Wednesday, 22 October 2025

Book Review: Kappa by Akutagawa Ryunosuke (Modern Classics)

Kappa
Akutagawa Ryunosuke
Pushkin Press
4 December 2025 (1927)
144
eBook - PDF
Modern Classics
ARC via NetGalley

In early 20th-century Japan, a lone hiker falls through a hole in the ground into Kappaland. This is a place ruled by amphibious creatures who share characteristics with tigers and turtles, but who, for all their strangeness, shed light on the human condition. In Kappaland children choose whether or not to be born, intellectuals think nothing of drinking themselves to death as part of a cultural demonstration, unemployed workers are saved the bother of supporting themselves by being turned into sandwich meat, and artistic rebels from the human realm are enshrined in the Great Tabernacle as saints. Gruesome as life is there in some ways, the Kappas are refreshingly honest about their practices, and it's a return to the world above that drives the narrator insane and sends him to the mental asylum.

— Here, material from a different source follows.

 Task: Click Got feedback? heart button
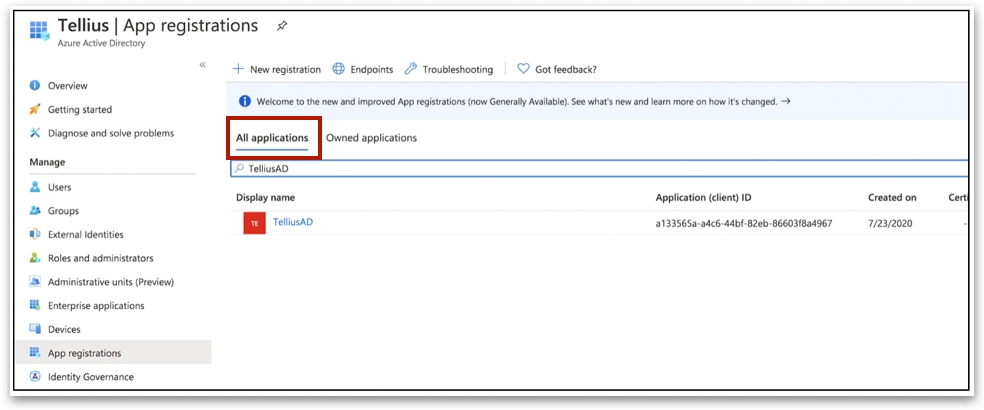(557, 70)
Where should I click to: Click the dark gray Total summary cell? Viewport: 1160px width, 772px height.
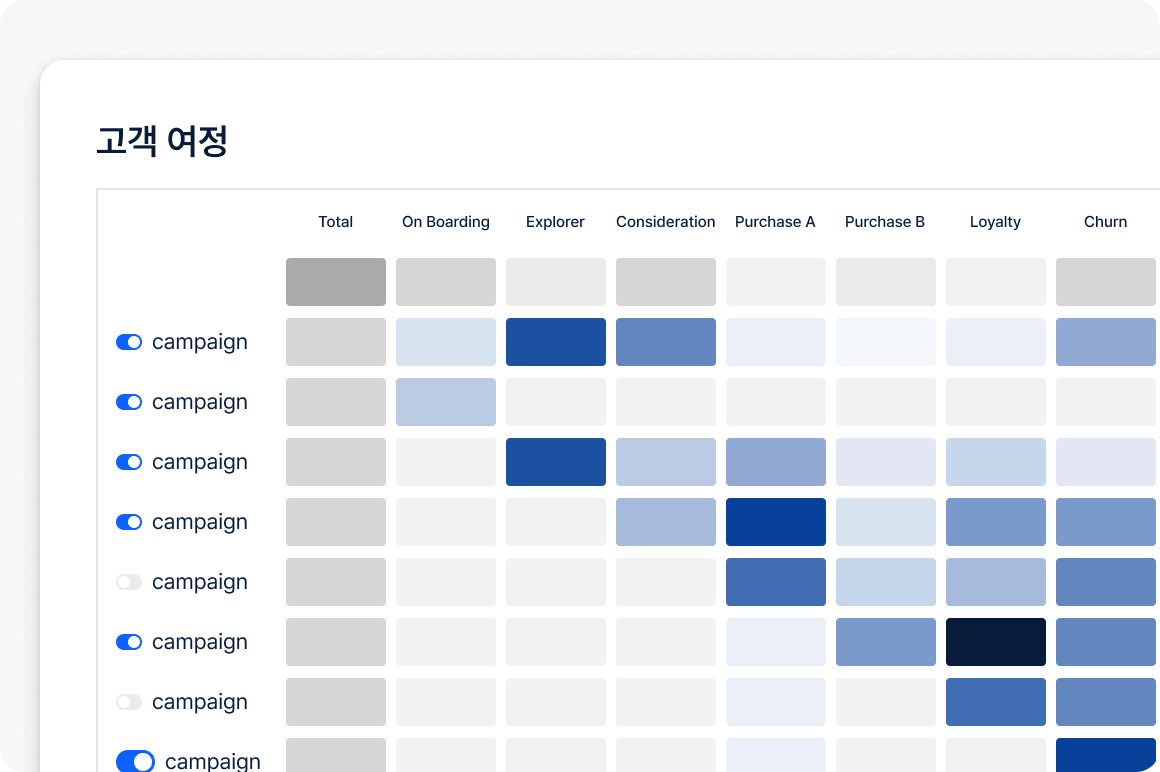coord(336,282)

Kappa was a delightful yet thought-provoking satire. It casts a critical eye over 1920s Japanese society and also comments on the nature of humanity itself: something obviously in the forefront of the author's mind so close as this book was written before his suicide. The story itself is less than 100 pages, but this edition also features and very interesting introduction to the the work and the author's life, which is worth reading before delving into the story. I am giving this one 4 stars.

I received this book as a free eBook ARC via NetGalley in exchange for an honest review.